A common piece of advice that appears is to "put this in the PreTranslateMessage handler of your dialog". This doesn't make any sense to me; it violates any number of issues of abstraction and object orientation. It makes a lot more sense to me to put this in the control that wants to filter the characters. To do this, I write a handler like the one shown below, which appears in my subclassed dialog. This gets created when I add a WM_CHAR handler using ClassWizard, and all I do is fill in the code shown.

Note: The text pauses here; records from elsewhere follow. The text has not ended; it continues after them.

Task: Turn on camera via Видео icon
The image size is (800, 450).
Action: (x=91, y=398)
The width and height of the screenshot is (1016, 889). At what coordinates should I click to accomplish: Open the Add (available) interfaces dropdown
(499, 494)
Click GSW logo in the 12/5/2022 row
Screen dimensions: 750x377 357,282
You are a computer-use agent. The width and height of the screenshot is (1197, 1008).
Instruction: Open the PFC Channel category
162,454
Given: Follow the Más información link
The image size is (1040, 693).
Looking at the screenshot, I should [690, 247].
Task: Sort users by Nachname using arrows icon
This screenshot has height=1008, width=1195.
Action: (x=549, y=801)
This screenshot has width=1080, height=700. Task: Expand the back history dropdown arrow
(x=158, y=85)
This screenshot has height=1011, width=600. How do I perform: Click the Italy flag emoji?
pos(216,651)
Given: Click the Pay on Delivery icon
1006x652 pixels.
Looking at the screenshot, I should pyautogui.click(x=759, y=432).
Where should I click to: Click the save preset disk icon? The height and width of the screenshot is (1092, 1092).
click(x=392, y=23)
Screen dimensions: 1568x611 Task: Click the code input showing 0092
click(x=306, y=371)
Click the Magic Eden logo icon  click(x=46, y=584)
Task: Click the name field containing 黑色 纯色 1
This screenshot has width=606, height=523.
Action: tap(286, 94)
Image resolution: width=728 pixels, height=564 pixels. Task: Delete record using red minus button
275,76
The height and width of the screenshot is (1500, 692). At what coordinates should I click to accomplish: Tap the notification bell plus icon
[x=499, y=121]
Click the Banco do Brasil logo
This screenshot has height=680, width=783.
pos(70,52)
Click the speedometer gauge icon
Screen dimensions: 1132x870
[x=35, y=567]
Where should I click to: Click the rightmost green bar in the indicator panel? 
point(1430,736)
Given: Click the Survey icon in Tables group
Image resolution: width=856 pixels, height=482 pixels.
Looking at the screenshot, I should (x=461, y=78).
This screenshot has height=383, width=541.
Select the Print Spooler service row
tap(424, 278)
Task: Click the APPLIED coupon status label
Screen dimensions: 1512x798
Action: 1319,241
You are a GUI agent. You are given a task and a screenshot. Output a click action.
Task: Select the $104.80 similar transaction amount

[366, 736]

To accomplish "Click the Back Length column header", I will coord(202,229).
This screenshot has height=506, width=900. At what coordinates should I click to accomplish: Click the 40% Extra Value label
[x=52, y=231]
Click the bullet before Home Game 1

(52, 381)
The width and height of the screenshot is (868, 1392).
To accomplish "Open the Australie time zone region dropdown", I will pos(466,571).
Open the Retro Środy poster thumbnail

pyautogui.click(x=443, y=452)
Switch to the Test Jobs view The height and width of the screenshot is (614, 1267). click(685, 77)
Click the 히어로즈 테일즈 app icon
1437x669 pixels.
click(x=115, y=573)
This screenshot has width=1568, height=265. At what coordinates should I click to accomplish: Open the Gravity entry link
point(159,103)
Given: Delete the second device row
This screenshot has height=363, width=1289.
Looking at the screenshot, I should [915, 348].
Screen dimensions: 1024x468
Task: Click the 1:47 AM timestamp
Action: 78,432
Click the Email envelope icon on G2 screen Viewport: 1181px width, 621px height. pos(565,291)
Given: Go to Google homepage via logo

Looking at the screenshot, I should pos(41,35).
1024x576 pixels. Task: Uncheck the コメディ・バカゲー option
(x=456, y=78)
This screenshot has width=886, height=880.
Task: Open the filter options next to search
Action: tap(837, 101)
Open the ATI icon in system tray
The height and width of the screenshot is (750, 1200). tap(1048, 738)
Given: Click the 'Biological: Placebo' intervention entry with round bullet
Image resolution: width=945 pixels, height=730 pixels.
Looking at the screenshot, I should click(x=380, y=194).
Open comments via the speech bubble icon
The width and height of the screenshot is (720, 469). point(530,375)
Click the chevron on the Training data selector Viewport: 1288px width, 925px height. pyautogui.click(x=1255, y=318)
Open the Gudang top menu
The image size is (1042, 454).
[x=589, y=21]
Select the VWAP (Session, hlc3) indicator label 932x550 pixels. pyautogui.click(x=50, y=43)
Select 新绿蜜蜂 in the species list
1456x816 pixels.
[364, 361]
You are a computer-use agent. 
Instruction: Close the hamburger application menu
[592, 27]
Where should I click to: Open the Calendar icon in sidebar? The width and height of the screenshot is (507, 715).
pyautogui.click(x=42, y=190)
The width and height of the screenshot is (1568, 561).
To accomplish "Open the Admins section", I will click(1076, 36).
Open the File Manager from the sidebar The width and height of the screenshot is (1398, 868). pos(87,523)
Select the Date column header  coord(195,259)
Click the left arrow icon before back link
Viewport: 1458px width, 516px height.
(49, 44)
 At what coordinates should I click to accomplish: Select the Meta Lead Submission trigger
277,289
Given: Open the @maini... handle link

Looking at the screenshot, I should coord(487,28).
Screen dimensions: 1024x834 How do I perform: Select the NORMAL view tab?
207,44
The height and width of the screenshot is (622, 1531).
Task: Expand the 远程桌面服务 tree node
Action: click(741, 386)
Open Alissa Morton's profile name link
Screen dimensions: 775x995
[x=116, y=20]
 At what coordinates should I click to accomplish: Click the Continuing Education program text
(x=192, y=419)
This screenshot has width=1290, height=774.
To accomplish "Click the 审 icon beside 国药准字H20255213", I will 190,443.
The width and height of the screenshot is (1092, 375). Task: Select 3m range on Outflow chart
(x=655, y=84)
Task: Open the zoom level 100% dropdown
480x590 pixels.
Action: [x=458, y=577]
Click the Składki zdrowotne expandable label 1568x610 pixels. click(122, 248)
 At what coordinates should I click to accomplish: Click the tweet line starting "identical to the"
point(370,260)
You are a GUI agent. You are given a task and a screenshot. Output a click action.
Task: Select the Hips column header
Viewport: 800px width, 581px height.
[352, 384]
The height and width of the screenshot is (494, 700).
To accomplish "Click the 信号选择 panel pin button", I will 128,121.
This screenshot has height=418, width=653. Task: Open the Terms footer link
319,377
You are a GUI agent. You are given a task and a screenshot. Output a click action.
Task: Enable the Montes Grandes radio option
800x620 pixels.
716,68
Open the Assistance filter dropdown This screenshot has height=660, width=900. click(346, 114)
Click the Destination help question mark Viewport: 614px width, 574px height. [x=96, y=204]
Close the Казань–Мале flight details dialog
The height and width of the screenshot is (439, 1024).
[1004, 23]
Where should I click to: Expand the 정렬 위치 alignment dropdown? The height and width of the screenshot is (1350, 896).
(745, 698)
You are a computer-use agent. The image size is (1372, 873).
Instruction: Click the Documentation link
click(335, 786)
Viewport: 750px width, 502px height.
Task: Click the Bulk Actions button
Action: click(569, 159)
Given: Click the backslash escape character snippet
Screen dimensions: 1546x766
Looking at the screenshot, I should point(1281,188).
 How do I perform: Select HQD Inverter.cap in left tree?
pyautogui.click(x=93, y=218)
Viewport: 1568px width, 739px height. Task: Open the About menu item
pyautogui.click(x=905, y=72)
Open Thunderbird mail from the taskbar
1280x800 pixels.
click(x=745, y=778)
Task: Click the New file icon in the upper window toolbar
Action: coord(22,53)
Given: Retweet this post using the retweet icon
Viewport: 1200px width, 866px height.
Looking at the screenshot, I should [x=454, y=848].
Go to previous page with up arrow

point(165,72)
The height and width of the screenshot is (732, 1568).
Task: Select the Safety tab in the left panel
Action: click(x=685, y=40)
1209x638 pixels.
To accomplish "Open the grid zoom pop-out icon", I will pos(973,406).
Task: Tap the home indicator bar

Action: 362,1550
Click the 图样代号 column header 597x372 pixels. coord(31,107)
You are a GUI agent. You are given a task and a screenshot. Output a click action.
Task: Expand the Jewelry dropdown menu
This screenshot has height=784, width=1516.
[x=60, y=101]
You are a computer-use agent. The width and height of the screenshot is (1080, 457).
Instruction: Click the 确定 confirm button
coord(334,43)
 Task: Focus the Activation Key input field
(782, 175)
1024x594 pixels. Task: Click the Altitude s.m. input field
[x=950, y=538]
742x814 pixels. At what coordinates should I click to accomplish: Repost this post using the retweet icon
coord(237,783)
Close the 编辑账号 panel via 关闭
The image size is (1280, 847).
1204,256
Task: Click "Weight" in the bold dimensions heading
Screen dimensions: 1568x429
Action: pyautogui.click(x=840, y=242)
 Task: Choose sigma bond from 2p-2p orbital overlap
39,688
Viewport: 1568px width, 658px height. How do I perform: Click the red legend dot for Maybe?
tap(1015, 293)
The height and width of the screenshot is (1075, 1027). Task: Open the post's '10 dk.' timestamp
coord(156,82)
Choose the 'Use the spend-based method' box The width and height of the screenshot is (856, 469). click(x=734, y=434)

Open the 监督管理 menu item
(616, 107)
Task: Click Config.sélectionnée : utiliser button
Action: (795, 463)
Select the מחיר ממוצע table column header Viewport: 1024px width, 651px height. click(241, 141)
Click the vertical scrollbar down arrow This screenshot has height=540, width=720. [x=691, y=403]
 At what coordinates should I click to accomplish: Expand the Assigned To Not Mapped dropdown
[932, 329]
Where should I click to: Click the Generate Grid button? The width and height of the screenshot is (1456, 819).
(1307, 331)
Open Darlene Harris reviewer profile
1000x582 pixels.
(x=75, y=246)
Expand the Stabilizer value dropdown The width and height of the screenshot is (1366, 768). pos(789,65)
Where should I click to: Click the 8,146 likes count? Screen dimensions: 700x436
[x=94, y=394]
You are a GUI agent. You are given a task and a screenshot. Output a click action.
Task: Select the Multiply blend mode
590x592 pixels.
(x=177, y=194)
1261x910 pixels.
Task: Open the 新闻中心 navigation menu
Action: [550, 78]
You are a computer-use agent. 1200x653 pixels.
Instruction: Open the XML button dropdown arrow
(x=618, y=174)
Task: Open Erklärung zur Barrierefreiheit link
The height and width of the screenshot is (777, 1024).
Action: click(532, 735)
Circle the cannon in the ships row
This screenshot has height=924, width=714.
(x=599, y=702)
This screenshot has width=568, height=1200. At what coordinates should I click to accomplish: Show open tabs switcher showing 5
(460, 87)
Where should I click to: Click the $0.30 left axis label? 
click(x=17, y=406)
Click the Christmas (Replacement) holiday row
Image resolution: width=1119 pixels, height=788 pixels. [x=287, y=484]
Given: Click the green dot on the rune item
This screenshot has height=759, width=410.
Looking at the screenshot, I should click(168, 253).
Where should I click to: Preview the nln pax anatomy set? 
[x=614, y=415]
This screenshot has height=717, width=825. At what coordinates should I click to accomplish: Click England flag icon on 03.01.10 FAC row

void CFloatingEdit::OnChar(UINT nChar, UINT nRepCnt, UINT nFlags) { switch(nChar) { /* validate */ case _T('+'): case _T('-'): case _T('.'): case _T('E'): case _T('e'): case _T('0'): case _T('1'): case _T('2'): case _T('3'): case _T('4'): case _T('5'): case _T('6'): case _T('7'): case _T('8'): case _T('9'): case _T('\b'): break; default: MessageBeep(0); return; } /* validate */ CEdit::OnChar(nChar, nRepCnt, nFlags); }
All this does is accept the characters shown, and call the superclass handler, or simply issue a beep and return, thus discarding the character.
Summary
This article summarizes a set of techniques I use extensively in the applications I build. I've not seen this set of ideas documented elsewhere, so this seemed a good topic for an essay.